Activation of mouse macrophages for migration inhibition and for tumor cytotoxicity is mediated by interferon-gamma priming and triggering by various agents.

The requirements for activation of C3HeB/FeJ mouse peritoneal macrophages to mediate migration inhibition from capillary tubes was compared with those conditions prerequisite for nonspecific tumor cytotoxicity. Both in vitro assays for macrophage activation were found to require a two-stage process that involved priming by murine recombinant interferon-gamma (IFN-gamma) and triggering by subactivating concentrations of bacterial lipopolysaccharide (LPS), Lipid A, Polyinosinic-polycytidylic acid (poly I:C), or cobra venom factor (CVF). A dose-related increase in both migration inhibition and tumor cytotoxicity was shown with increasing concentrations of IFN-gamma (3.0-50.0 U/ml) in synergistic combination with an LPS trigger. IFN-gamma alone produced low levels of migration inhibition or tumor cytotoxicity, only at higher concentrations, that was not attributable to LPS contamination. The concentrations of the various agents required for direct activation or triggering of IFN-gamma-primed macrophages were approximately 2- to 10-fold greater for migration inhibition than for tumor cytotoxicity.

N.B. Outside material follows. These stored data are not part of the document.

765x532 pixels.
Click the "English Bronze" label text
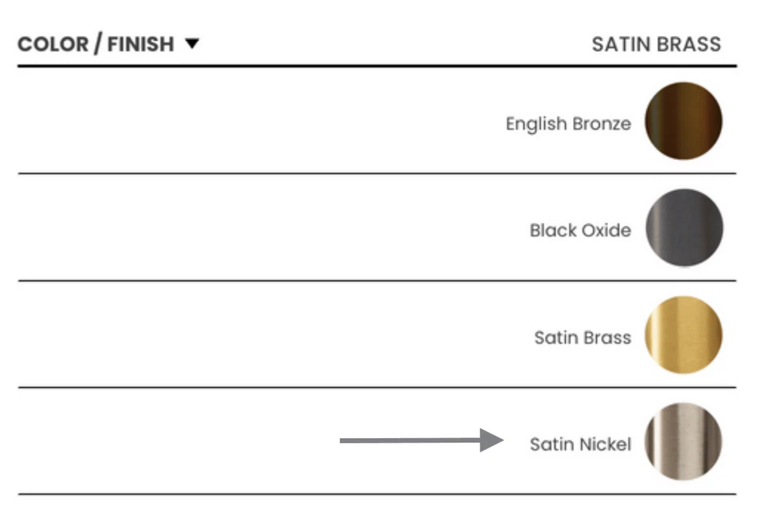click(568, 123)
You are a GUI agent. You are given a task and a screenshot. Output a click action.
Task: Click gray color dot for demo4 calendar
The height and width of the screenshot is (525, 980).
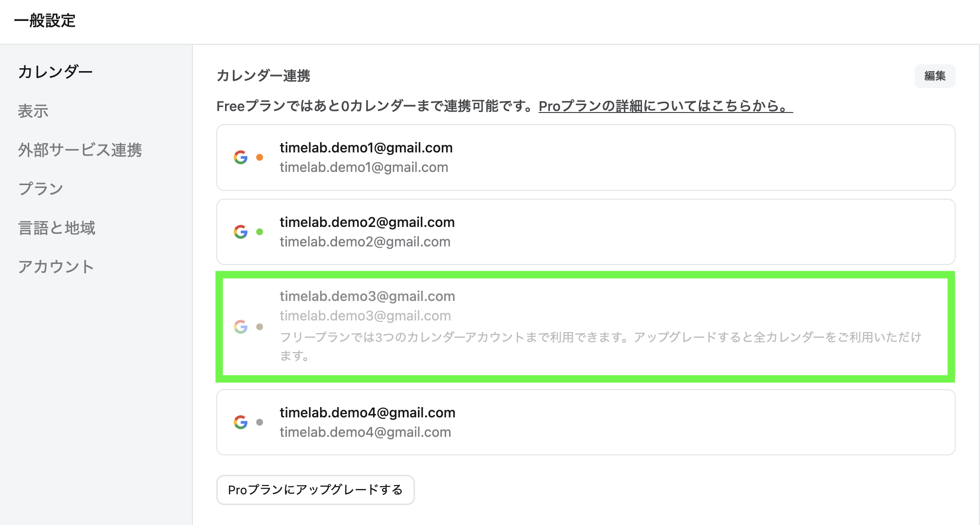[x=260, y=422]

Our results indicate that the two-signal process of priming and triggering for mediating mouse macrophage nonspecific tumoricidal activity is also operative in migration inhibition from capillary tubes. Thus, under defined conditions with purified lymphokines, the migration inhibition assay appears to be a reliable alternate in vitro correlate of macrophage activation by IFN-gamma.